_Problem requirements:_ Rewrite the rows starting at the one containing "2296x1606 pixels. At" and ending at the last row, requests included, and add -122 to every coordinate in the answers.

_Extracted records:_
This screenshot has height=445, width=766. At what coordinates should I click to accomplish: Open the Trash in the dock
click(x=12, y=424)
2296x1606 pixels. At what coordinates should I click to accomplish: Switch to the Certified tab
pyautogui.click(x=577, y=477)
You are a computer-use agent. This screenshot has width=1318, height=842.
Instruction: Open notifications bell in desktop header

_Answer below:_
2296x1606 pixels. At what coordinates should I click to accomplish: Switch to the Certified tab
pyautogui.click(x=455, y=355)
You are a computer-use agent. This screenshot has width=1318, height=842.
Instruction: Open notifications bell in desktop header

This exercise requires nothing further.